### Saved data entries
☆ ☆ ☆ ☆ ☆
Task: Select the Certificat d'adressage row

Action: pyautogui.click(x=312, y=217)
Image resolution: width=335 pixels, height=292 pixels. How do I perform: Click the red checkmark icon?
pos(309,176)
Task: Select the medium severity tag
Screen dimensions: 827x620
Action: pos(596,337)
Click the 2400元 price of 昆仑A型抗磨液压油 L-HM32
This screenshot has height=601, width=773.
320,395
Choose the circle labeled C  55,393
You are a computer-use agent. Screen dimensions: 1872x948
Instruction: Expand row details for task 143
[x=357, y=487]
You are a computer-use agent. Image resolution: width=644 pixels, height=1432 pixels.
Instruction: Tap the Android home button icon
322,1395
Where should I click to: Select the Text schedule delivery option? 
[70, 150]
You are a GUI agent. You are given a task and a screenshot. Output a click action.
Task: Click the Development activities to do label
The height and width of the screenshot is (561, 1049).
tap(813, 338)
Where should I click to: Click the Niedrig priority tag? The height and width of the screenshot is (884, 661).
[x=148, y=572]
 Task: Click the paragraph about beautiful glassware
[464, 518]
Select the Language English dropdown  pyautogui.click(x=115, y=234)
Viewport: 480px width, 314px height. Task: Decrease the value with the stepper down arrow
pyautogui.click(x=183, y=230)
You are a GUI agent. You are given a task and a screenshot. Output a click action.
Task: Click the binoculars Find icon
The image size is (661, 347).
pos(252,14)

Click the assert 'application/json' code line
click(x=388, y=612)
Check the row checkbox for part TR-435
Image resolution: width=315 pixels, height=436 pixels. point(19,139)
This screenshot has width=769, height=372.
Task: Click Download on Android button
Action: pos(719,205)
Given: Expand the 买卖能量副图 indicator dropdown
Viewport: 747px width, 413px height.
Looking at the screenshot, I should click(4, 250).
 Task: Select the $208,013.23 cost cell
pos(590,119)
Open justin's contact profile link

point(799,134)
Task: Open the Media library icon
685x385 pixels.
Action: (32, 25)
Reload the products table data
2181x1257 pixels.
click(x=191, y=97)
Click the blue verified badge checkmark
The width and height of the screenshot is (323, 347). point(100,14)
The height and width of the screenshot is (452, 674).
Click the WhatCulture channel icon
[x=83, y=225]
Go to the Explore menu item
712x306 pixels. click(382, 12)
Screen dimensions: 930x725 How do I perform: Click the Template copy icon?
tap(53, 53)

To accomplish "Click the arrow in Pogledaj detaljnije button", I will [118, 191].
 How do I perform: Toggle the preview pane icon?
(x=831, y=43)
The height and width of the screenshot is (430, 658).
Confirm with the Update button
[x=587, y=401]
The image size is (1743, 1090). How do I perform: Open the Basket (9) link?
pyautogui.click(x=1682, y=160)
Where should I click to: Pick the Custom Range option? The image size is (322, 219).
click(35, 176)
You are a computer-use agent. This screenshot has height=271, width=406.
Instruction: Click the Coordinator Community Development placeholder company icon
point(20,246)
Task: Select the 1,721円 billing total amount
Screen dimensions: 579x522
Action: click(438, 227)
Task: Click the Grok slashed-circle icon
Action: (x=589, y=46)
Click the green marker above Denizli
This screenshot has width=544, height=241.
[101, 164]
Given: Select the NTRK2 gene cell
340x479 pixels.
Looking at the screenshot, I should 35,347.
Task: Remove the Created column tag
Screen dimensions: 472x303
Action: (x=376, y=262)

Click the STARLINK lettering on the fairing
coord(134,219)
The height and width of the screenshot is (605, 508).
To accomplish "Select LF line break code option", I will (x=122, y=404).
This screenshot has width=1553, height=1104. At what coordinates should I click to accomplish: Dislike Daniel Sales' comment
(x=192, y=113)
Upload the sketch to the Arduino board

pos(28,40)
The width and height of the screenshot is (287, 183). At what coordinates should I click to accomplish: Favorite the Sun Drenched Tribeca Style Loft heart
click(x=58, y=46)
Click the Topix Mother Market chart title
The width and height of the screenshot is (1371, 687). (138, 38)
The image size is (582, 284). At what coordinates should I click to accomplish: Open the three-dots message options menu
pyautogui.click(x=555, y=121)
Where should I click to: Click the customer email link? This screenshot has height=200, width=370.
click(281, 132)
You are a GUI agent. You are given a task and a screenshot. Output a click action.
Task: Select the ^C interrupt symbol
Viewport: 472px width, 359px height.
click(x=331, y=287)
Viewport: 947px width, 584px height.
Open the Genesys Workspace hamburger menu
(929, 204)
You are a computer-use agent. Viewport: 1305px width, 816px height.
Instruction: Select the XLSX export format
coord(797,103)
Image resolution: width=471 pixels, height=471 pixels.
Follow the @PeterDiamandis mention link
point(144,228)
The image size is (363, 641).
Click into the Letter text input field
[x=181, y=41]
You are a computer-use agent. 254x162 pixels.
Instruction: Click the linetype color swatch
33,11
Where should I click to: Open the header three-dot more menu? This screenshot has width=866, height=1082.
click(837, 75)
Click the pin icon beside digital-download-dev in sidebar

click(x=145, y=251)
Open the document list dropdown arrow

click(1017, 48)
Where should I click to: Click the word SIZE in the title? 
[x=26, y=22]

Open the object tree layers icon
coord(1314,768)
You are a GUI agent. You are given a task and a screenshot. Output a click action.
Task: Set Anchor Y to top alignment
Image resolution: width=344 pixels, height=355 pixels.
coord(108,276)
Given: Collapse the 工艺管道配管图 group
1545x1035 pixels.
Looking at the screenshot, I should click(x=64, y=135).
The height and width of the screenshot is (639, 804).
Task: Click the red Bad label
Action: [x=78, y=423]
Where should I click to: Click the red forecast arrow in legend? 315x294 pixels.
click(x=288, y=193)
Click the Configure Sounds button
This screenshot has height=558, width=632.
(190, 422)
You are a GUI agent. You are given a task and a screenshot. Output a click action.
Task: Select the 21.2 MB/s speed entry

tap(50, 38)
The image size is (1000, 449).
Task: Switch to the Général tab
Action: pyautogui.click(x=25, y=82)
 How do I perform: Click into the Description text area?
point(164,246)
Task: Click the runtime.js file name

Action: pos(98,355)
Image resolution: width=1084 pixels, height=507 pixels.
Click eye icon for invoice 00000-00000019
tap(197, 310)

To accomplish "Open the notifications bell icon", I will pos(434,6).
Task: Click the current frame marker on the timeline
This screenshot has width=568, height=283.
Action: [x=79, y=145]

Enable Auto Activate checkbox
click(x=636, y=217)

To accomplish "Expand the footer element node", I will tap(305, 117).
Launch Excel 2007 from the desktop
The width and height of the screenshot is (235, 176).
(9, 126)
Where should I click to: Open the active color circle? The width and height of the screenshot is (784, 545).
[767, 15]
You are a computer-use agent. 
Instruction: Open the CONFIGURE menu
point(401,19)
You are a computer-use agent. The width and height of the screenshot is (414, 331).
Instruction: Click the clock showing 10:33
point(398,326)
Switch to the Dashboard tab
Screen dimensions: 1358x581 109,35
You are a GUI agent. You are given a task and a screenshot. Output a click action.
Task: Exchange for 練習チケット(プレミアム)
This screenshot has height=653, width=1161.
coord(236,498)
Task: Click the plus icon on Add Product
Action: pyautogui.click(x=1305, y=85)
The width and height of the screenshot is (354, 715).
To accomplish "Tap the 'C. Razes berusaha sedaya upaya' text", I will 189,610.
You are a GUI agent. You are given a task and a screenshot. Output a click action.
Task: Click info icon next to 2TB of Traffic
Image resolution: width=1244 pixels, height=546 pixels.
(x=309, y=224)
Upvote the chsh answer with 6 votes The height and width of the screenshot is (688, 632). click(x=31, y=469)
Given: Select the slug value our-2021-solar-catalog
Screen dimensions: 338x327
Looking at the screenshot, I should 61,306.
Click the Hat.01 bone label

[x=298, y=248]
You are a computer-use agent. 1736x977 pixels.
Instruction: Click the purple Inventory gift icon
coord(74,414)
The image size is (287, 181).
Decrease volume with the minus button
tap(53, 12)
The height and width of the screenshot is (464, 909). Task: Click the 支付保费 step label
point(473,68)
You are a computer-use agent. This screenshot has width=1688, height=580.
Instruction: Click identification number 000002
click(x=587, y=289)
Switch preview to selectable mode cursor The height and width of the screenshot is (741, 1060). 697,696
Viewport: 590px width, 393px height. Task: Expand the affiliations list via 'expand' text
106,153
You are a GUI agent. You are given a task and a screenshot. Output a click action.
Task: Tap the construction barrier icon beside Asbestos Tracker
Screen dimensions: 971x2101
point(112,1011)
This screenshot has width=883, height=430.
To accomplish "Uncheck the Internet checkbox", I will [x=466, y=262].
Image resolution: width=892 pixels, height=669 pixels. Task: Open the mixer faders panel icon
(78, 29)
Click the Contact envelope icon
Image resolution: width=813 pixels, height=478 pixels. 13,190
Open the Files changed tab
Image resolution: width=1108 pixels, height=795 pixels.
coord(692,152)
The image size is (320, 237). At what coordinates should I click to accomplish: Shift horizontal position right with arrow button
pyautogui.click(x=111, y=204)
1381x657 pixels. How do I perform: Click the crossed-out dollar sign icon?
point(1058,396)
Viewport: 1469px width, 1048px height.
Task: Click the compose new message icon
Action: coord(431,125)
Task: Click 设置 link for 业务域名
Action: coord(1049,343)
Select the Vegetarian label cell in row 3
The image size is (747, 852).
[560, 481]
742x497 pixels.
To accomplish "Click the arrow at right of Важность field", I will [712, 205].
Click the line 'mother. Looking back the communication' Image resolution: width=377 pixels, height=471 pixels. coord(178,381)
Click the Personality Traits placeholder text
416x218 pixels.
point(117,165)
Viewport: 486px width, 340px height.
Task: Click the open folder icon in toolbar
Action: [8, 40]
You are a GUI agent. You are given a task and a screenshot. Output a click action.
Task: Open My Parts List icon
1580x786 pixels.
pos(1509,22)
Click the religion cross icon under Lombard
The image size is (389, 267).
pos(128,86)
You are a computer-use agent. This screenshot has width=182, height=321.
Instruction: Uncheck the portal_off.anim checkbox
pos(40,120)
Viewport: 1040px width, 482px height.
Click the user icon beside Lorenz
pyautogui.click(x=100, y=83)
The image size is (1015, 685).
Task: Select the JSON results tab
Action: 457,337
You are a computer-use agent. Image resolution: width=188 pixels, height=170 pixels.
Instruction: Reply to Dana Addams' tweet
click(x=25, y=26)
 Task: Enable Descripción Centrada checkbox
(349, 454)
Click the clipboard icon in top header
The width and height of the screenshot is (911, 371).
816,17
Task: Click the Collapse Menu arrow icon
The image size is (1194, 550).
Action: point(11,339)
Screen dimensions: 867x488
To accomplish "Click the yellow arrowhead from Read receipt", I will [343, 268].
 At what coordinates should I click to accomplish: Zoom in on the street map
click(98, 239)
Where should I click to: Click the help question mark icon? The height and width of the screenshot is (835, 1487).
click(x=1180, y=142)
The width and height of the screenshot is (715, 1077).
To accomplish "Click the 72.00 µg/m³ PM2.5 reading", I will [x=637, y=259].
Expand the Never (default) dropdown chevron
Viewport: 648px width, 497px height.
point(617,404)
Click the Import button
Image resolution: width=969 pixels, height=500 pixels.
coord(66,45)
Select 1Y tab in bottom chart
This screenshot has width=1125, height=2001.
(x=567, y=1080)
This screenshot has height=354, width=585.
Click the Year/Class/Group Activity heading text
☆ ☆ ☆ ☆ ☆
Where does the string "will" appear in the records above? Return every line that holds it.

### Written answer
To accomplish "Click the arrow in Pogledaj detaljnije button", I will [118, 191].
To accomplish "Select LF line break code option", I will (x=122, y=404).
To accomplish "Open the notifications bell icon", I will pos(434,6).
To accomplish "Expand the footer element node", I will tap(305, 117).
To accomplish "Tap the 'C. Razes berusaha sedaya upaya' text", I will 189,610.
To accomplish "Uncheck the Internet checkbox", I will [x=466, y=262].
To accomplish "Click the arrow at right of Важность field", I will [712, 205].
To accomplish "Click the yellow arrowhead from Read receipt", I will [343, 268].
To accomplish "Click the 72.00 µg/m³ PM2.5 reading", I will [x=637, y=259].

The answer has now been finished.